Trwała i rozwijała się za to dyskryminacja ludności śląskiej. Reaktywowanao obozy hitlerowskie, tworzono też nowe. Teraz miejsce hitlerowców zajęli sowieci i Polacy. Funkcjonują największe - oświęcimski, świętochłowicki, jaworznicki, łombinowicki, itd. To gen. Zawadzki, "gospodarz województwa", prawa ręka Stalina na Śląsku, odpowiedzialny jest za przygotowanie represyjnej polityki władzy ludowej na terenie Śląska, szczególnie zaś dekretów PKWN z 31 VIII i 13 XI 1944 r., odpowiada razem z oficerami NKWD i szeregiem lojalnych pomocników za wywózkę dziesiątek tysięcy (25 tys. ?) górników i nie tylko górników na - praktycznie - śmierć do ZSRR.

Nazwiska ofiar z terenu Górnego Śląska na ogół są już znane i były publikowane. Mało znane są natomiast losy ostatniego pokolenia osadników z Żywiecczyzny z XIII, XIV wieku i dalszych, którzy przybylwali najczęściej z Frankami, osiedlali się na Śląsku bowiem księstwo oświęcimskie przynależało wtedy do Śląska. Mimo ogromnych ofiar jakie były ich udziałem, tam w rejonie Soły mieszkają jeszcze potomkowie pierwszych osadników.

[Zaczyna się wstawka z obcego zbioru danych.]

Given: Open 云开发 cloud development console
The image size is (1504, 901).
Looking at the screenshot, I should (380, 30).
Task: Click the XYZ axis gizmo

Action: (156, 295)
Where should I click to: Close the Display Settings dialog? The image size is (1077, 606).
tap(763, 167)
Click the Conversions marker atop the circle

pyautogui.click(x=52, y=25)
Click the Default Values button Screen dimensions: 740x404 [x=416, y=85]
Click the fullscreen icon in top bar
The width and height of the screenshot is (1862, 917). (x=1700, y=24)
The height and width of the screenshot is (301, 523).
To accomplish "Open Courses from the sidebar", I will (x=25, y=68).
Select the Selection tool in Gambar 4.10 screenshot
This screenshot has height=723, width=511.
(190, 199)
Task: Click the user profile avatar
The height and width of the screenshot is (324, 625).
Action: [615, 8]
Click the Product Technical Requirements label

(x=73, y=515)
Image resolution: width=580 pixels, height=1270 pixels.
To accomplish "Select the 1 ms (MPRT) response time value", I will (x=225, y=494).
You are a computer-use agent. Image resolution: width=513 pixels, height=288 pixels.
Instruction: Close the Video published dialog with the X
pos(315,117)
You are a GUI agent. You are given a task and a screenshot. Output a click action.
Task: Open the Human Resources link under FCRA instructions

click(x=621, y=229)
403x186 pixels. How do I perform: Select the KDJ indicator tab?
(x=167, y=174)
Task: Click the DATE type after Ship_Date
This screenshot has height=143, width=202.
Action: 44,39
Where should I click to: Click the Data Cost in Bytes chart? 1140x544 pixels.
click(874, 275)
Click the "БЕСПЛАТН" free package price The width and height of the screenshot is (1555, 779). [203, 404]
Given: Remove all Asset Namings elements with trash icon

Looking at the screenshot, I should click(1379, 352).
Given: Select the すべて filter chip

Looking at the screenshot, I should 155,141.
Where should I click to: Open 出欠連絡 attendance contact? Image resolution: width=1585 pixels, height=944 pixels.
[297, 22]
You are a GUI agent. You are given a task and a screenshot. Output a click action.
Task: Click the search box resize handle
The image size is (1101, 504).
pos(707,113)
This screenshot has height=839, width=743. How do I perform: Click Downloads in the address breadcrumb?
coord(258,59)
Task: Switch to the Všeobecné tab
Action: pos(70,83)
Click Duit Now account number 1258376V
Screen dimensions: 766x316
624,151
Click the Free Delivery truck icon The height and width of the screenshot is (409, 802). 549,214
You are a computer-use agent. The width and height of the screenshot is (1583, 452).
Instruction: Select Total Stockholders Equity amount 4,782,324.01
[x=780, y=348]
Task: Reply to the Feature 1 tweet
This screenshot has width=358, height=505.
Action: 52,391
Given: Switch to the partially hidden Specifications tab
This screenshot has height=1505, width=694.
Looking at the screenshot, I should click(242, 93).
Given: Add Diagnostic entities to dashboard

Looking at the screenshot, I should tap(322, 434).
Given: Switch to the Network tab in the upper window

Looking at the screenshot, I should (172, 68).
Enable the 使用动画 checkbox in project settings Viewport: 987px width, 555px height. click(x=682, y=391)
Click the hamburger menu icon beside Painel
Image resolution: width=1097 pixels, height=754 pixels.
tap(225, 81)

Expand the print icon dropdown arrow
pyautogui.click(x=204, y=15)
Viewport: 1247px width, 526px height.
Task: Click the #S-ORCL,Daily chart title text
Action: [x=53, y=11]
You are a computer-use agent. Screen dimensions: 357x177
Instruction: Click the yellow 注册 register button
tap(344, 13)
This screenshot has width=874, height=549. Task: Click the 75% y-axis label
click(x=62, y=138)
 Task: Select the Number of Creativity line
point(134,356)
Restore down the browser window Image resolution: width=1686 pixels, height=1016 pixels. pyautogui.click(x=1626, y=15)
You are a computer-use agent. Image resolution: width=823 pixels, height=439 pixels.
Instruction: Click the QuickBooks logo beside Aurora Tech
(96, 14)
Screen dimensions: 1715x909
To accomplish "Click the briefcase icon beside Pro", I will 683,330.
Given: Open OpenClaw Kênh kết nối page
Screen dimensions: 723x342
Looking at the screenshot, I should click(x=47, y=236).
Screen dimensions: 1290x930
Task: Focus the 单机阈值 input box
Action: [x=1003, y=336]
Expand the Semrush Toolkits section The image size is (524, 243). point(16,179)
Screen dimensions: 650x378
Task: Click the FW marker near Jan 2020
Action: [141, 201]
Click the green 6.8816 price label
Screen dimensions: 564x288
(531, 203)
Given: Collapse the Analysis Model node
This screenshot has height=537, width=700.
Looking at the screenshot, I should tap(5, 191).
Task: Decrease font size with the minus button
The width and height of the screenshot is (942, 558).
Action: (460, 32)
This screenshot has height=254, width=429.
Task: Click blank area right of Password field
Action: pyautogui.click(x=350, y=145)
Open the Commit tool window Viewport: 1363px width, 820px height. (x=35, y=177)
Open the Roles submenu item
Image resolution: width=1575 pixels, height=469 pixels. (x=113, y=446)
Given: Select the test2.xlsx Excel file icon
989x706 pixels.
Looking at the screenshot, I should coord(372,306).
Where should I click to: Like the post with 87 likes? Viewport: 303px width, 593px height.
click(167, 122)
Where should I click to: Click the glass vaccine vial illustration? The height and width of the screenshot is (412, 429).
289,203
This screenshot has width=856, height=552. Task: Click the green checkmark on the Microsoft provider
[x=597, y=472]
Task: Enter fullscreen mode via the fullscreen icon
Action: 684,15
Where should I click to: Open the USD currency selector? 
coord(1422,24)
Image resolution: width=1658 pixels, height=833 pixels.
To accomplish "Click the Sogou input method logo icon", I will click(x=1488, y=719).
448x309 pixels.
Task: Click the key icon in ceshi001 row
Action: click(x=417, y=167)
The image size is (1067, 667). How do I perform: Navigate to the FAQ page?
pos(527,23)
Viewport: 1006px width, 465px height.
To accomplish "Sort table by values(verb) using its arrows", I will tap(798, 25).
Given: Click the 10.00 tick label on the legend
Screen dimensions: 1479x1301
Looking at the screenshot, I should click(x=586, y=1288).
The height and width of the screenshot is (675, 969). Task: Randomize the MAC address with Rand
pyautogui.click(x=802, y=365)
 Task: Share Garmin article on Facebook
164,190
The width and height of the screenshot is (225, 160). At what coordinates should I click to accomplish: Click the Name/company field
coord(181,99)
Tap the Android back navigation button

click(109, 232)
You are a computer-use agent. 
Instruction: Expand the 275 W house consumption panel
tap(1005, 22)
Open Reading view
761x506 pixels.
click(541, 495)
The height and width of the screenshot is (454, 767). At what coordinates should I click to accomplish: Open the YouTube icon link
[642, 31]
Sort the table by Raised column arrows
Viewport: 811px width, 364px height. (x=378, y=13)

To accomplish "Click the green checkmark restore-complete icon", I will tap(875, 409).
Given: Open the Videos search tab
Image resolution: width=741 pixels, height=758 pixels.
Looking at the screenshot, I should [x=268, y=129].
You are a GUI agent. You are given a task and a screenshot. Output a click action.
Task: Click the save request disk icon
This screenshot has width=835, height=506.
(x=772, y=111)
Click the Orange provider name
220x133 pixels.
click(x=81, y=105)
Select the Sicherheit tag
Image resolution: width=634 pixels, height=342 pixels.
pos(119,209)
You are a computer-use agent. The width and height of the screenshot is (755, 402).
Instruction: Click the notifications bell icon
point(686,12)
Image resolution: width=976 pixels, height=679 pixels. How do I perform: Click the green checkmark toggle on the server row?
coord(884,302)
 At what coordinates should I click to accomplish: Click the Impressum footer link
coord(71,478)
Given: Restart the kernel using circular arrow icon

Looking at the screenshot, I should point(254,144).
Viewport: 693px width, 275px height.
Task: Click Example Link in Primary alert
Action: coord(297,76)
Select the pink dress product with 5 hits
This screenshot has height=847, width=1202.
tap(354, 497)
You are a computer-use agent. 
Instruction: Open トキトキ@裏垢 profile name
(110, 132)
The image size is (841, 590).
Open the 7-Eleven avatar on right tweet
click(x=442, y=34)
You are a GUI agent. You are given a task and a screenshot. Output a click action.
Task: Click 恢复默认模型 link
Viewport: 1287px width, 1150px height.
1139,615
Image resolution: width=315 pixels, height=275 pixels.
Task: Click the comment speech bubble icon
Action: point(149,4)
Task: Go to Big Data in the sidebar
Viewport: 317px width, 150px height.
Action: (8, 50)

Załączona lista śmierci tylko z jednej miejscowości oddaje całą grozę powojenną, jaka była udziałem tych przecież Śhlonzokow z pochodzeniem niemieckim. Było to Alzen - potem Hałznów - teraz dzielnica Bielska-Białej, wywodzącą się z Alzen nad Menem. Podobnie było ze znanymi Wilomowicami, Bielskiem . . .i dziesiątkami osad załorzonych w bezludnych ówcześnie puszczach Beskidów. Tu w centrum Ślaska musimy o tych ludziach na Żywiecczyźnie pamiętać. Oni często nawet nie znają swojego pochodzenia. Najstarsze mapy Śląska wskazują na "dorfy" czyli wsie istniejące do dzisiaj, a załorzone przez tamtejszych osadników.

5/6 paźdz. 2000


W następnym odcinku proponuję powrót do spraw rejestracji z LNŚl., tożsamości Shlonzoków, opinie Autorytetow na tematAutonomii Śląska i jego odrębności.

Uwaga: Opracowanie powstało dokładni, gdy runęła komuna w Serbii.